Cities like Hagerstown and Bowie are among Maryland’s fastest growing population areas. These cities have been growing due to their prime location between other major urban areas like Baltimore, Washington D.C., and Annapolis.

Baltimore Harbor Aerial View.

Types of Mortgages in Maryland

The main mortgage types available in Maryland are:

  • 30 year fixed rate mortgage – The interest rate and payments for this type of mortgage are fixed for the entire term of the mortgage. Normally, this type of loan has the highest interest rates.
  • 15 year fixed rate mortgate – Similar to the 30 year fixed rate but with a shorter payment term. The interest rates are lower for the 15 year fixed rate mortgage as compared to the 30 year fixed rate.
  • 5/1 ARM mortgage – An adjustable rate mortgage in which the interest rate is adjusted at certain periods. The amount of adjustment depends on the index that the mortgage tracks. A 5/1 ARM starts with a beginning interest rate that lasts for five years, after which the rate is adjusted annually for the rest of the payment period. Also known as a renegotiable rate and a variable rate mortgage.
  • 3/1 ARM mortgage – Similar to the 5/1 ARM, but the initial interest rate lasts for the first three years of payment, after which the rate is adjusted annually.

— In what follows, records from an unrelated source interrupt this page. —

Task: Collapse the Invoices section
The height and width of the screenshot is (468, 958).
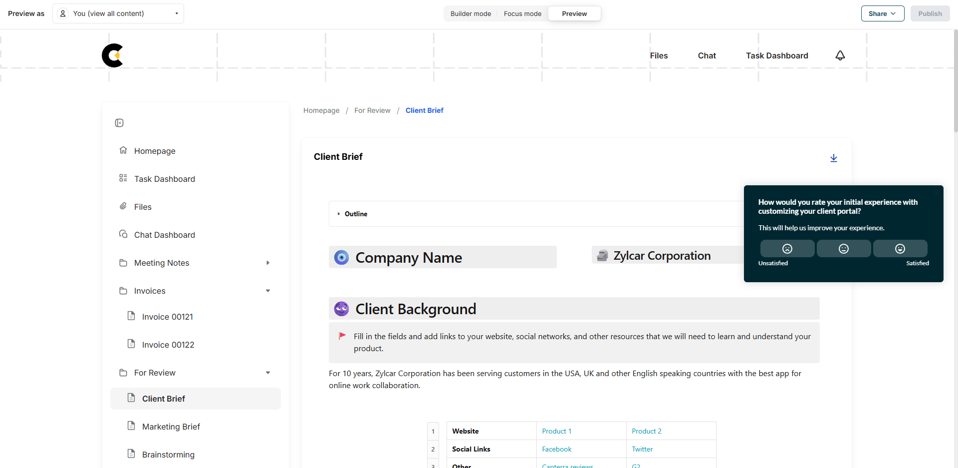Action: click(268, 290)
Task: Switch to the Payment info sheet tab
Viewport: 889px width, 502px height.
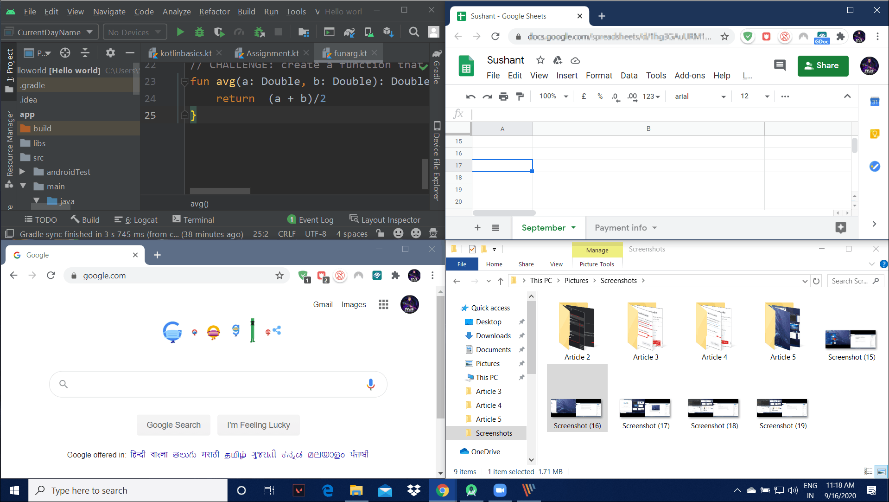Action: 621,227
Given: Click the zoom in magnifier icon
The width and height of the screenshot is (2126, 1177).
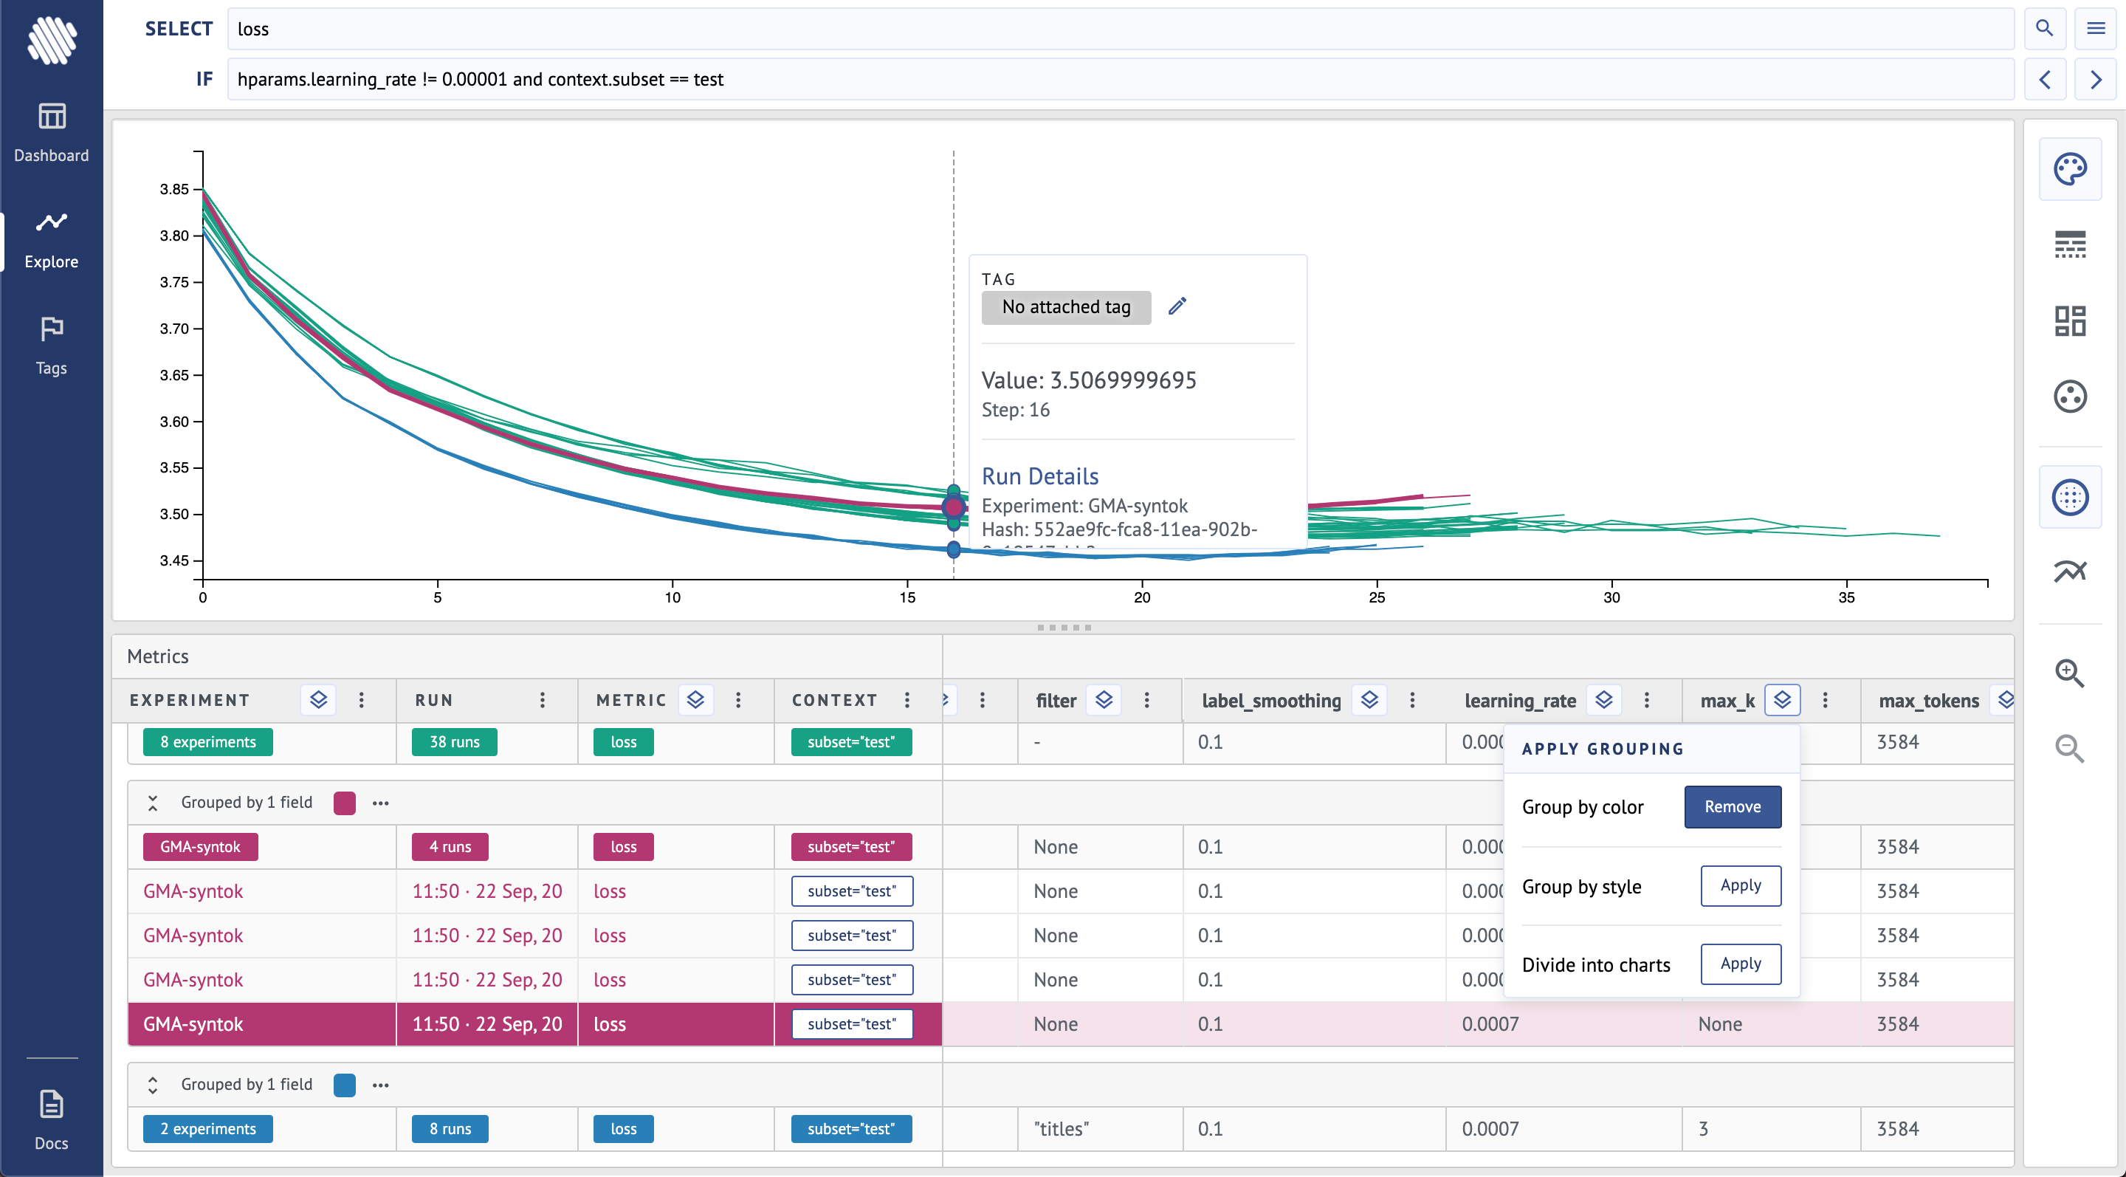Looking at the screenshot, I should pyautogui.click(x=2069, y=673).
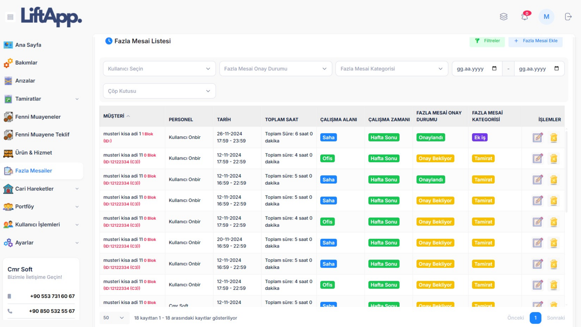Open calendar picker on first date field

[x=494, y=68]
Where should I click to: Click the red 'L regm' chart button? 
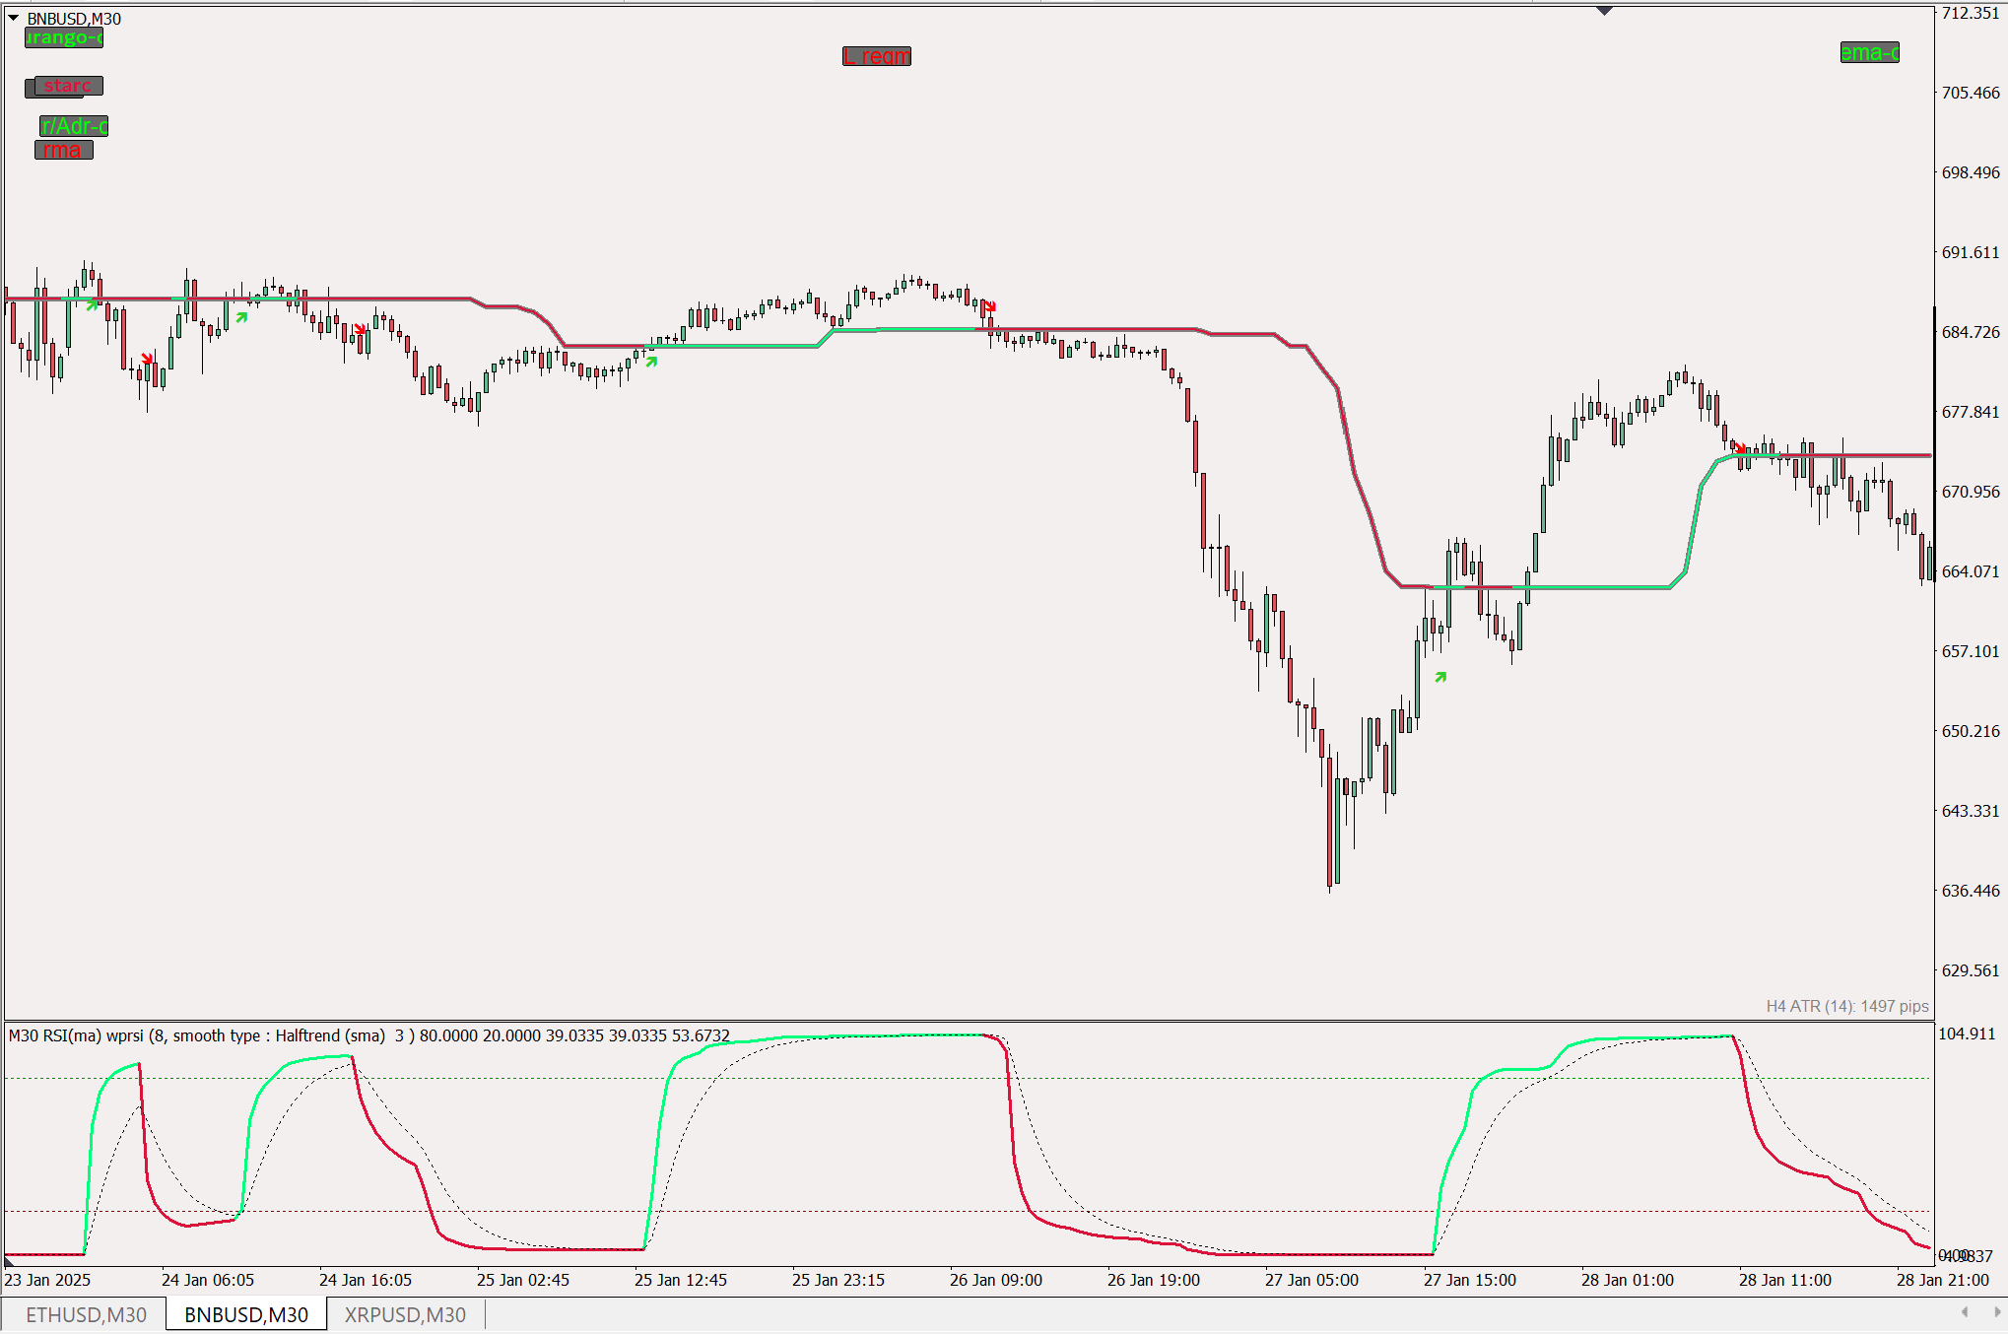pyautogui.click(x=876, y=56)
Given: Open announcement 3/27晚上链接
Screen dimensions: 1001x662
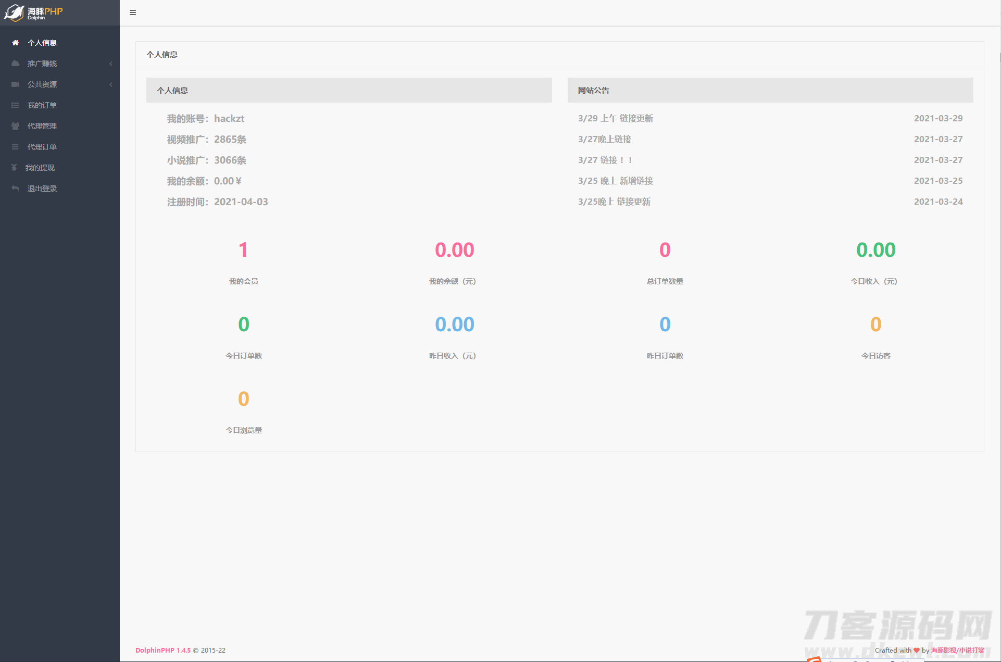Looking at the screenshot, I should [x=604, y=139].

There are various types of mortgage loan products available for the buyer to choose from. These products include:

  • Jumbo mortgage – A loan that exceeds the limits established by the Federal National Mortgage Association and the Federal Home Loan Mortgage Corporation. As these loans are not financed by these agencies they have a higher interest rate.
  • Rural mortgage – A program offered by the United States Department of Agriculture (USDA) that offers 100 percent financing with no money down. Your income must qualify and you must live in an eligible rural area. The USDA Rural Development mortgage requires a 2 percent loan fee that must be paid upfront.
  • Two Step Mortgage – A loan that the buyer receives at lower than market interest rates for a certain term, usually between seven and 10 years, after which the interest rate is adjusted to market rates. This type of mortgage is also known as a Super Seven or Premier mortgage.
  • Wraparound Mortgage – With this type of mortgage a new loan is fused together with an existing mortgage resulting in an interest rate that falls between the new and old loan rates.
  • Blanket Mortgage – A loan that covers two or more properties as security for the same mortgage.
  • Buy-down mortgage – The lender and/or the builder will pay off part of the interest rate for the early part of the loan, after with the rate increases.
  • Deferred interest mortgage – A loan that allows payments less than the amount required for the interest rate with the unpaid amount deferred by shifting it to the loan balance.
  • FHA Loan – A loan that is backed by the Federal Housing Administration that allows qualified buyers to purchase mid-range homes.
  • Graduated Payment Mortgage (GPM) – A mortgage in which the monthly payments increase for a specific term and then stabilize.

Glenview Mansion in Rockville, Maryland.

Maryland is a recourse state, which means that lenders have up to three years to take recourse action for the loan balance after a foreclosure sale. For example, if you are foreclosing on a $500,000 mortgage but the property sells in foreclosure for only $400,000. If the lender wins in court, you will still owe the lender the remaining $100,000 balance on the original mortgage. The court will set the new payment terms.

Foreclosure in Marlyand

In Maryland, lenders use judicial foreclosure in which a court action is sought. The lender files a petition, after which the foreclosure begins in 90 days of the date of default when no notice is provided, and in 45 days when the lender notifies the borrower. In instances where criminal activity like fraud is involved the foreclosure can begin immediately.

The borrower can stop the default up to 1 day before the foreclosure sale by paying up all the past due payments together with any penalties incurred thereby reinstating the loan. If the foreclosure sale is insufficient to cover the loan, the lender has recourse to a deficiency court action for the remaining balance of the loan.

The court decides on the period of redemption, or the period in which the original owner has the right to buy back the home from whoever purchased it during foreclosure.